▸ **Task requirements**
Rewrite the records below as a JSON list of strings, one per line with blank lines omitted, starting with the line containing "The image size is (608, 329)." and going on through the line containing "Action: point(123,33)". Leave the pictures out of the answer.

## START Extracted data

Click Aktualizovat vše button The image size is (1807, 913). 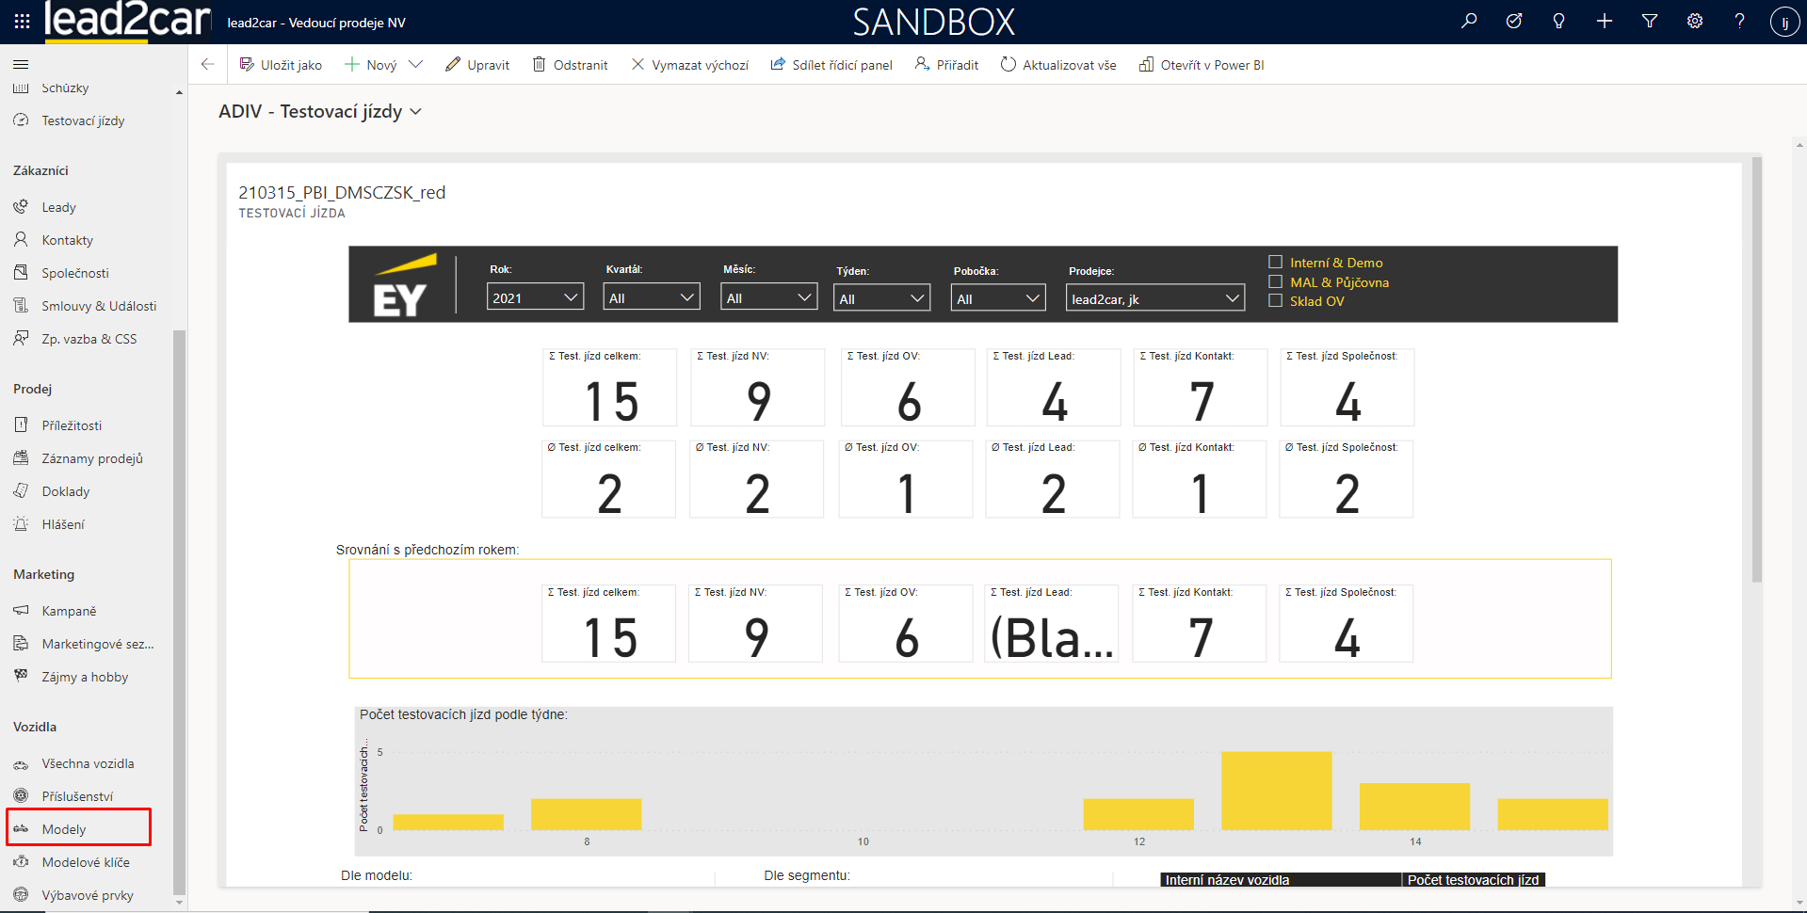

## END Extracted data
## START Extracted data

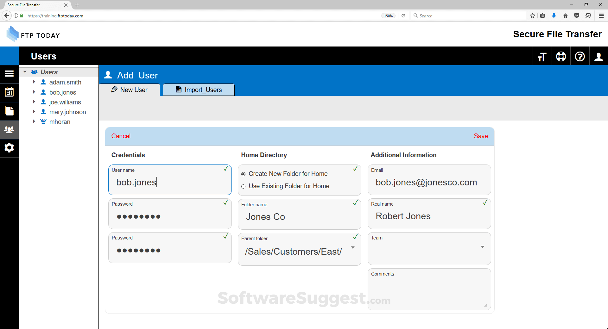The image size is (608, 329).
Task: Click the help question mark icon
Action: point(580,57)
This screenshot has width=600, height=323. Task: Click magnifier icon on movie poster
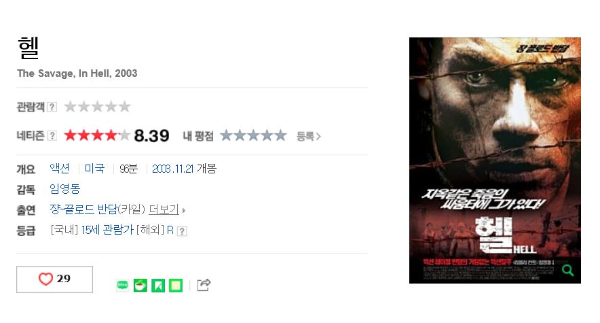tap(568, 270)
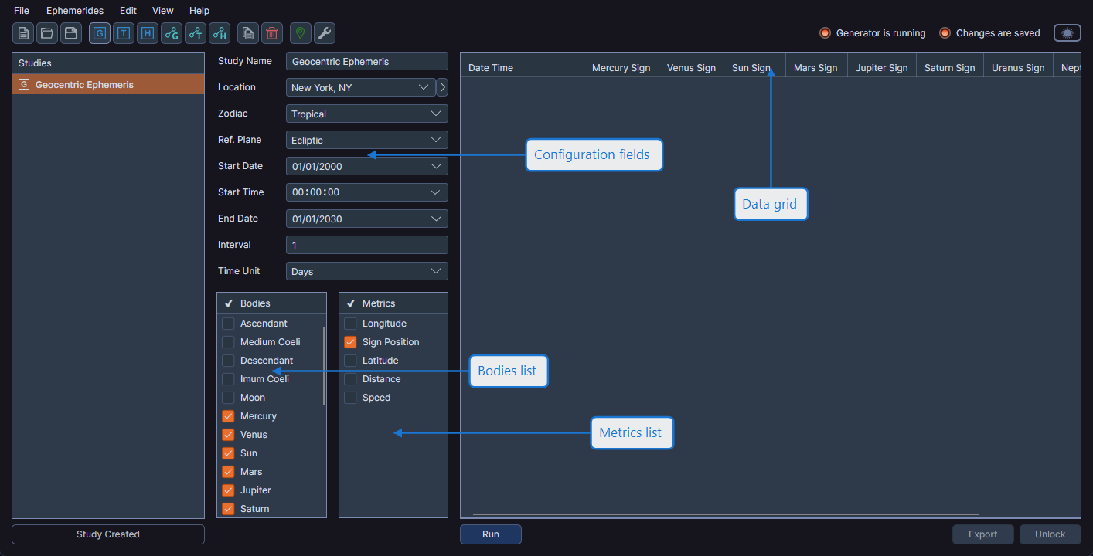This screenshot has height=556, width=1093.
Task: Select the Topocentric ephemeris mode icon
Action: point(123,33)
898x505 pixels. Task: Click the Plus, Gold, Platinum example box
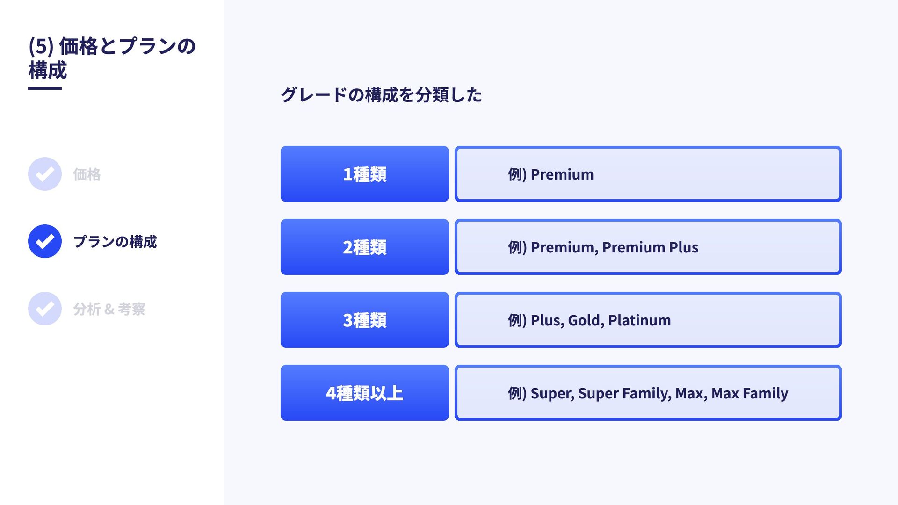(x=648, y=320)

## END Extracted data

▸ **Solution to this exercise**
[
  "The image size is (608, 329).",
  "Task: Click the help question mark icon",
  "Action: point(580,57)",
  "This screenshot has width=600, height=323. Task: Click magnifier icon on movie poster",
  "tap(568, 270)",
  "This screenshot has height=556, width=1093.",
  "Task: Select the Topocentric ephemeris mode icon",
  "Action: point(123,33)"
]